Für den Prozess sind vorerst fünf Verhandlungstage anberaumt. Nach dem Verlesen der Anklage soll der 41-Jährige am ersten Prozesstag die Gelegenheit erhalten, sich zu den Vorwürfen zu äußern. Zeugen sollen vom zweiten Verhandlungstag an gehört werden - bislang sind laut Gericht 29 geladen.

Bei dem Prozess wird es nicht nur auf den Zuschauerrängen eng - im Verhandlungssaal werden so viele Menschen sitzen wie selten. Neben Staatsanwaltschaft und Angeklagtem wird es nach Angaben des Gerichtssprechers 17 Nebenkläger geben, die von zehn Rechtsanwälten vertreten werden. Hinzu kommen eine Rechtsmedizinerin und ein technischer Sachverständiger.
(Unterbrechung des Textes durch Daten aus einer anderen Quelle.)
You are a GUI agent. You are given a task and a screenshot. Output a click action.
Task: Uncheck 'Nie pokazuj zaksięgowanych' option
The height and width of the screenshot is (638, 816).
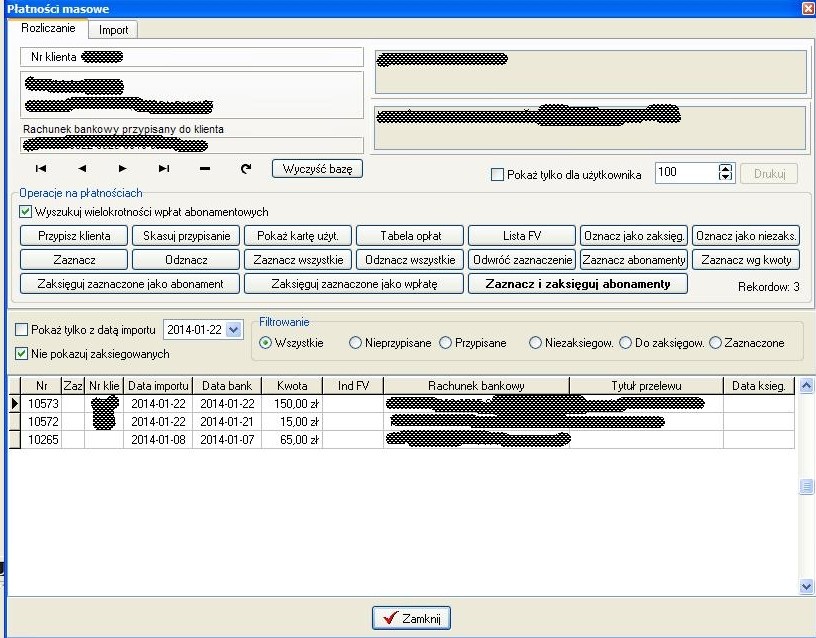[x=22, y=353]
Nach dem Zugunglück von Hordorf war länger darüber diskutiert worden, dass auf der eingleisigen Strecke noch kein automatisches Bremssystem für Züge installiert worden war. Die Vorrichtungen bringen Züge, die ein Haltesignal überfahren haben, zum Stoppen. In Ostdeutschland allerdings gab es zu dem Zeitpunkt noch viele Strecken ohne ein solches automatisches Bremssystem. Einem Untersuchungsbericht der Eisenbahn-Unfalluntersuchungsstelle des Bundes zufolge hätte es das Unglück verhindern können. Vier Monate nach dem Unfall wurde die Unglücksstrecke bei Hordorf nachgerüstet.

Als eine Konsequenz aus dem Zugunglück müssen alle Zugstrecken in Deutschland bis spätestens 2014 mit Notbremssystemen ausgestattet sein. Eine entsprechende Verordnung erließ das Bundesverkehrsministerium etwa ein Jahr nach dem Unglück.